Add Token Governance and KillSwitch

LangChain token limits are advisory. TPipe's token governance is two systems: token counting + truncation enforces memory budgets at the ContextWindow / LoreBook / MiniBank / Dictionary layer with TPipe-Tuner calibration per-model; KillSwitch is the separate safety net that throws an uncaught exception when accumulated tokens exceed a configured cap. Set max context window, reasoning budget, and output tokens. Set KillSwitch on the container — it propagates down the hierarchy. This is the governance model you need for enterprise deployments.

Replace LangGraph with Manifold / Junction / DistributionGrid

LangGraph's graph orchestration maps to TPipe's manifold patterns. Use Manifold for manager-worker state machines, Junction for pipeline handoff, DistributionGrid for cluster-wide coordination. P2P registry replaces service mesh dependencies.

Replace LangSmith with TraceServer

LangSmith is a paid SaaS product. TraceServer is self-hosted observability built into TPipe — no subscription, no data leaves your infrastructure. Full WebSocket streaming, replayable traces, audit trails for every decision.

View Documentation Migration Guide →

Frequently Asked Questions

Is TPipe harder to learn than LangChain?

TPipe has a steeper initial learning curve because it's not just a library you call — it's an infrastructure substrate your agents inhabit. If you're coming from LangChain and expecting to translate patterns 1:1, you'll be frustrated. If you're coming with a clear picture of what you need from production agent infrastructure, the concepts click fast. The documentation assumes you've built with LangChain or CrewAI and want to understand what TPipe actually is.

Can I use LangChain and TPipe together?

In theory yes — TPipe's transport executors can call HTTP endpoints. But this is not a supported pattern. The architectural models are fundamentally different and trying to compose them creates accidental complexity. Choose one based on your requirements. If TPipe fits your requirements, use TPipe. If LangChain fits your requirements, use LangChain. Mixing them is what happens when neither clearly wins and nobody wants to make a decision.

Does TPipe support LangChain's tool ecosystem?

TPipe's PCP (Pipe Context Protocol) supports Stdio, HTTP, Python, Kotlin, JavaScript transports. You can wrap any tool as a PCP endpoint. LangChain tools are Python-based — you'd need to expose them via HTTP transport to call them from TPipe. This is possible but adds latency and complexity. If tool coverage is your primary concern, LangChain wins on raw number of integrations.

What about LangGraph vs TPipe's multi-agent patterns?

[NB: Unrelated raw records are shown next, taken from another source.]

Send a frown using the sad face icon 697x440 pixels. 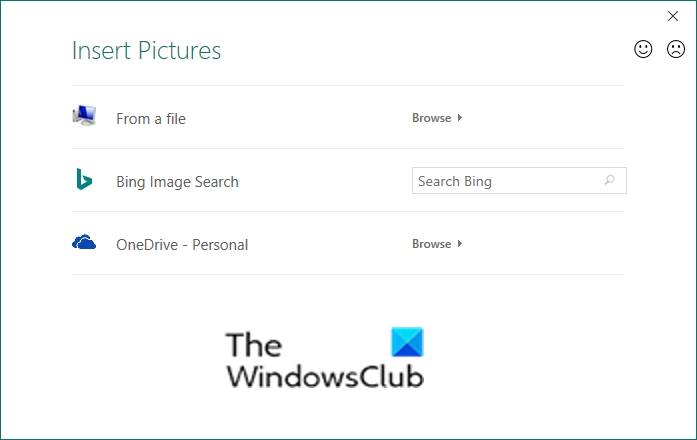click(x=676, y=49)
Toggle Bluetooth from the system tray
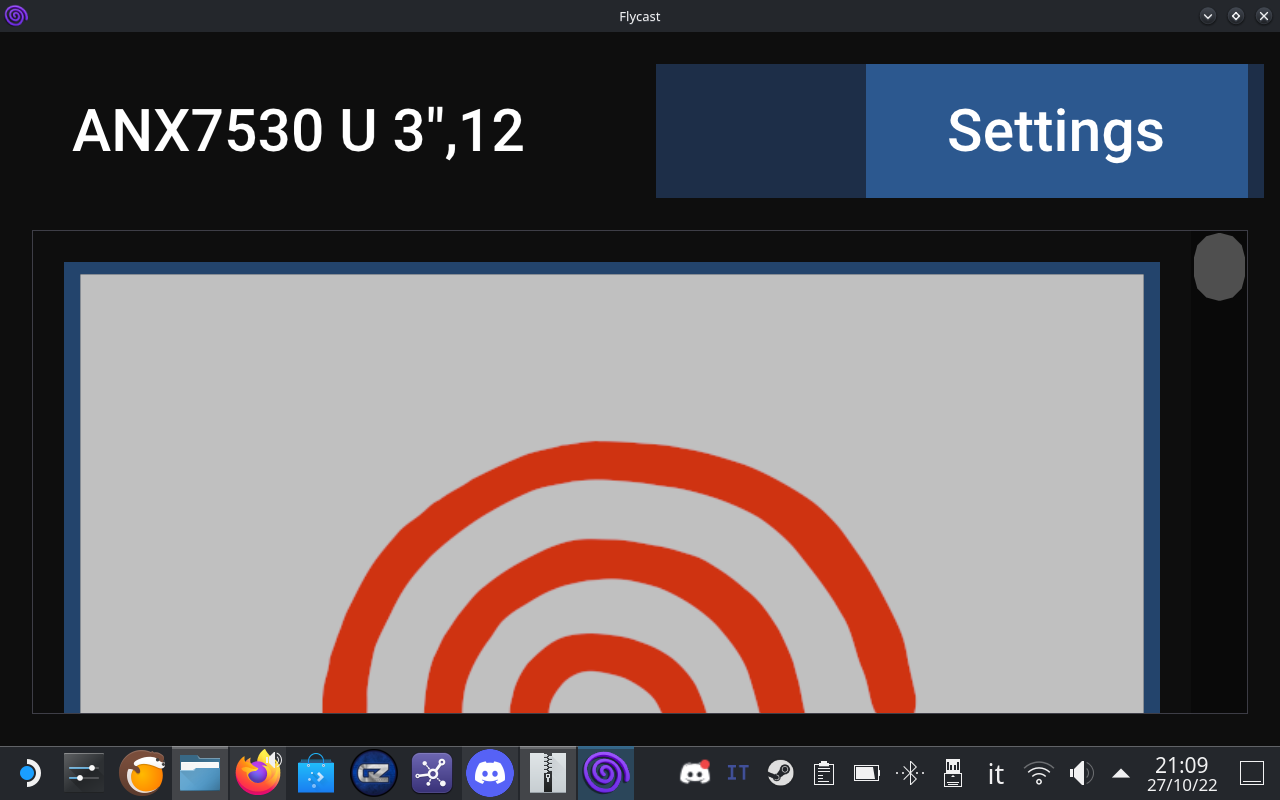The image size is (1280, 800). click(x=910, y=772)
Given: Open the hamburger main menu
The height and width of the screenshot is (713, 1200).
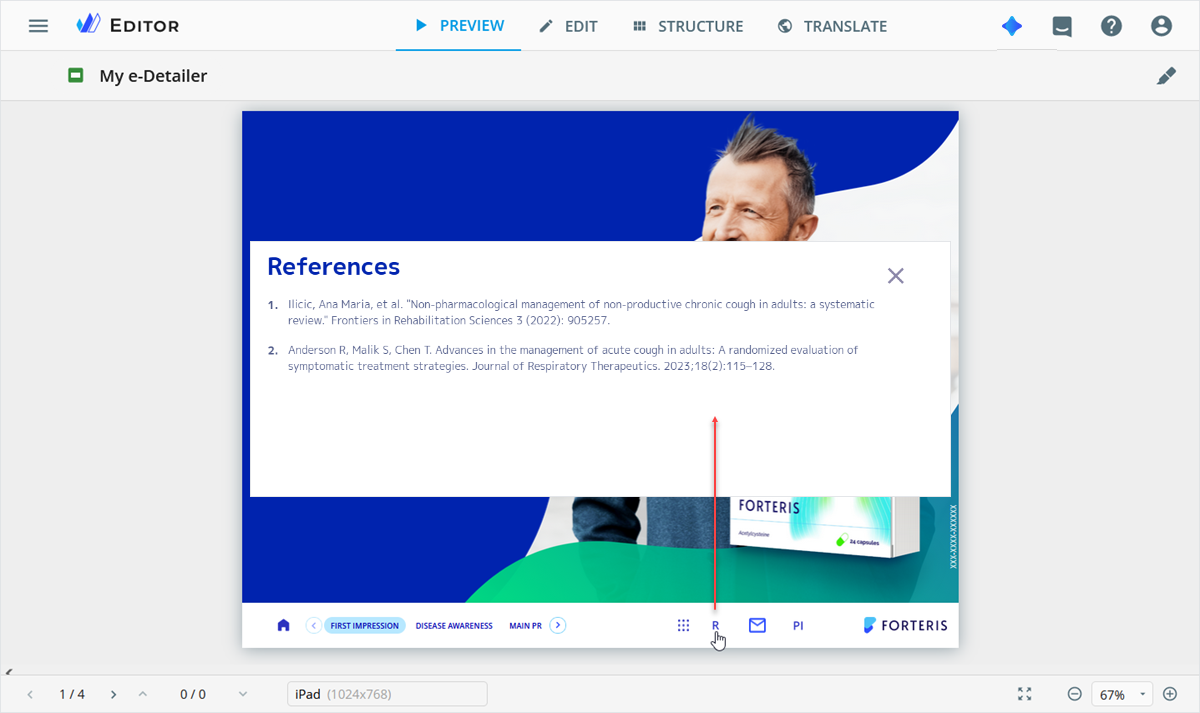Looking at the screenshot, I should [38, 26].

LangGraph is a graph orchestration library. TPipe has three distinct multi-agent patterns: Manifold (state-machine manager-worker), Junction (voting/handoff between pipelines), DistributionGrid (cluster-wide P2P). These aren't variations of the same thing — they handle fundamentally different coordination topologies. If your use case maps cleanly to a graph with conditional edges, LangGraph is a clean abstraction for that. If you need P2P coordination or manager-worker orchestration, LangGraph doesn't cover it.

How does TPipe handle LangChain's memory BufferWindow limitations?

ContextBank is not a conversation buffer — it's a persistent memory layer with weighted lorebook injection and substring-triggered activation. It doesn't just store history, it actively retrieves based on context. Token-budget-aware retrieval means it selects what to surface based on what the current pipe actually needs. This is architecturally different from LangChain's BufferWindow which just accumulates and truncates.

Why does TPipe require GraalVM Native Image for production?

Because Python cannot compile to a native executable. An agent substrate needs to run headlessly, at startup speed, on real infrastructure, without a Python interpreter overhead. TPipe's GraalVM Native Image gives a 50MB binary that starts in milliseconds, runs on ARM and embedded targets, and doesn't require a JVM at runtime. Today TPipe runs as java -jar TPipe-*.jar on JVM 24 — GraalVM Native Image ships separately. This is what production infrastructure demands.